## PAGE EXCERPT
Ignoring the first two runs as warmup, I get:
MyActor:
559
511
544
529
vs.
MyActor2:
647
613
654
610
import scala.actors._
object Const {
val NUM = 100000
val NM1 = NUM - 1
}
trait Send[MessageType] {
def send(msg: MessageType)
}
// Test 1 using recursive calls to maintain state
abstract class StatefulTypedActor[MessageType, StateType](val initialState: StateType) extends Actor with Send[MessageType] {
def process(state: StateType, message: MessageType): StateType
def act = proc(initialState)
def send(message: MessageType) = {
this ! message
}
private def proc(state: StateType) {
react {
case msg: MessageType => proc(process(state, msg))
}
}
}
object MyActor extends StatefulTypedActor[Int, (Int, Long)]((0, 0)) {
override def process(state: (Int, Long), input: Int) = input match {
case 0 =>
(1, System.currentTimeMillis())
case input: Int =>
state match {
case (Const.NM1, start) =>
println((System.currentTimeMillis() - start))
(Const.NUM, start)
case (s, start) =>
(s + 1, start)

## PROVIDED DATA
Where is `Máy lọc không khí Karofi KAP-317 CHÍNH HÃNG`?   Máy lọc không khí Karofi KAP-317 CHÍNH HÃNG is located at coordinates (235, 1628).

## USING THE INFORMATION
- a) Answer these questions from the Scala actor excerpt, one line each.
(i) Which runs were ignored as warmup?
(ii) What four numbers are listed for MyActor2?
(iii) What value is given to NUM?
- b) Set down the part of the Scala actor excerpt starting with "case input: Int" and going on through "(s + 1, start)".

## WRITTEN ANSWERS
- a)
(i) The first two runs
(ii) 647, 613, 654, 610
(iii) 100000

- b)
case input: Int =>
state match {
case (Const.NM1, start) =>
println((System.currentTimeMillis() - start))
(Const.NUM, start)
case (s, start) =>
(s + 1, start)